More than 29,300 bitcoins ($ 498 billion) left OKEx on Thursday after the cryptocurrency exchange resumed withdrawals that it had suspended for six weeks. The figure is the largest exodus of crypto assets that has been observed on the platform since March when the stock markets collapsed after the declaration of a pandemic by COVID-19.
Data from blockchain analytics tool Glassnode shows that during the significant asset outflow on OKEx, there was also a deposit of 21,600 BTC. The withdrawals and deposits together had a depreciating effect on the exchange’s overall balance, which dropped to about 212,000 bitcoins. The figure is significant if one takes into account that on October 31 there were 200,000 bitcoins blocked on the exchange.
According data analysis firm CryptoQuant show that OKEx’s bitcoin reserves suddenly fell off a cliff, even dropping to roughly 6,000 bitcoins, before showing a slight recovery. The reports also show that the BTC withdrawn from OKEx would have entered other exchanges, mainly Binance, Huobi and Bitfinex, which on November 26 recorded considerable income.
The bitcoin reserve fell sharply on November 26 when OKEx resumed its withdrawals, after a 41-day suspension. Source: CryptoQuant.
OKEx suspended the withdrawals on October 16 claiming that one of the holders of the service’s private keys was “cooperating with a public security bureau where he was required.” The owner was later identified as the founder of the platform, “Star” Xu. The latter later claimed on a WeChat channel that the investigation in which he was involved related to the purchase of LEAP Holdings, a company listed on the Hong Kong Stock Exchange.
According to Chinese reporter Wu Blockchain, OKEx bought LEAP Holdings to be listed on the Hong Kong stock exchange. However, questions arose about the millions of dollars “Star” Xu raised to buy the company. No further details were provided.
OKEx said in a statement last week that it was confirmed that OKEx was not involved in fraudulent or illegal activities, and that the owner of the private key had rejoined its activities.
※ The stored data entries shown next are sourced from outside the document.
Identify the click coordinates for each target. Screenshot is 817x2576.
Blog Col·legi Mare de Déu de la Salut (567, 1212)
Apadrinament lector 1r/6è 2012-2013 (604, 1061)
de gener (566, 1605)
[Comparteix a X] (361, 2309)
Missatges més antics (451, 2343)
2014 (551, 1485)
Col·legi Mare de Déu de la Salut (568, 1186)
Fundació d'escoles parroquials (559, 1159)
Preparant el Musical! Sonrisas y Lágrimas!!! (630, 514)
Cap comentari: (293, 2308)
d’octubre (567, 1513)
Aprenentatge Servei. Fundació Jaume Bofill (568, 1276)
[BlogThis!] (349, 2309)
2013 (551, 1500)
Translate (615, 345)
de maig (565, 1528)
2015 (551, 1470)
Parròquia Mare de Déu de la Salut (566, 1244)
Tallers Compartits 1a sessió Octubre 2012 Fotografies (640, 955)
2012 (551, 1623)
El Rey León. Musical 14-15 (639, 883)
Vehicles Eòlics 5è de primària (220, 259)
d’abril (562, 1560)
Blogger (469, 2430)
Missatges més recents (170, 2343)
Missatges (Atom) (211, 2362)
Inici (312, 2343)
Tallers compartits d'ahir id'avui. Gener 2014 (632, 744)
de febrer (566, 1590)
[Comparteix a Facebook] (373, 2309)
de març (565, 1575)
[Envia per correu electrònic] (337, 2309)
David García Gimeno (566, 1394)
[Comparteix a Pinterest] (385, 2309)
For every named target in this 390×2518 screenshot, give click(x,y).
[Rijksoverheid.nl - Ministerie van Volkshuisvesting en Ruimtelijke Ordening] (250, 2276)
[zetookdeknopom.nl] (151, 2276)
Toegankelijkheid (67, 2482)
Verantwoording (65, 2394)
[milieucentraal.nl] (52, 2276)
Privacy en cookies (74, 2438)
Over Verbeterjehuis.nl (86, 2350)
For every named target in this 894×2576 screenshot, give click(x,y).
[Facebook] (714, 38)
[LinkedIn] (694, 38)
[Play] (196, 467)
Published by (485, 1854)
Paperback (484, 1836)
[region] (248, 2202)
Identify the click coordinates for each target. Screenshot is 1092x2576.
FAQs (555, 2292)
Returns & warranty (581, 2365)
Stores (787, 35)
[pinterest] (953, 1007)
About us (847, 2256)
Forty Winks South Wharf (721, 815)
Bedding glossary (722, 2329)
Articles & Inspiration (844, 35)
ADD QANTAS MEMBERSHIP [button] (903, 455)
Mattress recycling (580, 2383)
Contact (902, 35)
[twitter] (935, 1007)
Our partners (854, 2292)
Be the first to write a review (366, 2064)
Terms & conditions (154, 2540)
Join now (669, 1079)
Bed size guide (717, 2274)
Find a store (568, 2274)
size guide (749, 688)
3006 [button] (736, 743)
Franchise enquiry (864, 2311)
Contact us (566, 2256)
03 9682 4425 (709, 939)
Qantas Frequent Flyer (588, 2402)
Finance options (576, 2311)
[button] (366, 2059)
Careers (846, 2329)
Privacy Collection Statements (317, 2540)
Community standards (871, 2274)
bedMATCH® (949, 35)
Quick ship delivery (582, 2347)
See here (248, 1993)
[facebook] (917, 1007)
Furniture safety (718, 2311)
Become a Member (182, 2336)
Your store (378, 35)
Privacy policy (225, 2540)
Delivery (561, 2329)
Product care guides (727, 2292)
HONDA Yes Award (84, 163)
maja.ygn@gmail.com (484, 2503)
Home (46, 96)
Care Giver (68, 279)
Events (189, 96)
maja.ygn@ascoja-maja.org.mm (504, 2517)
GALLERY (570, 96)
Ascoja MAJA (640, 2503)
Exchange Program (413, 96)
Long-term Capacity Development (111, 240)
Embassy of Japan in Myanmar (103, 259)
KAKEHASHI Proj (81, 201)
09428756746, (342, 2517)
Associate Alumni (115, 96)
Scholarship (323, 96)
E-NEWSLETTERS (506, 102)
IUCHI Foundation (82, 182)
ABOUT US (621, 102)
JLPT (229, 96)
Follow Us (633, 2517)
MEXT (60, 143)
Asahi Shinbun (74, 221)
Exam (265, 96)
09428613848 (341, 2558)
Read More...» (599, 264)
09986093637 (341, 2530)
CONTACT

He also denied that company executives were being criminally detained by the police, which they classified as “a rumor without roots or leaves.”
OKEx’s desperate attempt to retain its users
After all the inconvenience that paralyzed the withdrawals from the exchange, OKEx promised launch a compensation and rewards program to express gratitude and convince clients to stay. This program includes one-time payments in proportion to the balances that users maintain, discount cards and incentives for fares every Friday starting in December. Taking into account that there was also a certain volume of deposits on Thursday, that may suggest that the exchange’s promises have convinced many users.
In a statement, the OKEx team said on Friday that, although it has an extensive backup mechanism to guarantee the activation of private keys in the event of long-term disability, such as death or memory loss of their holders, had not taken into account other specific scenarios, such as the headlines becoming inaccessible due to unforeseen circumstances. Around this he promised to take action.
“We are working hard to restore user trust and will launch a solution to improve our internal processes so that we can do our best to prevent this type of situation from occurring in the future.”
Jay Hao, CEO of OKEx.
Some comments on Twitter associated the events of OKEx with fluctuations in the price of bitcoin. This is because the meteoric rise above USD 19,000 would have been maintained during the suspension of withdrawals from the platform, which allowed many to speculate that it was due to a greater shortage of the circulating supply of coins that would have been blocked.
However, other market watchers don’t see a compelling reason to link bitcoin prices to the exchange’s troubles. A CriptoNoticias post states that there is no strong evidence to support the impact of such news on the bull cycle. According to Coin Metrics metrics, it can be seen that institutional investment has had more weight in the rise in prices.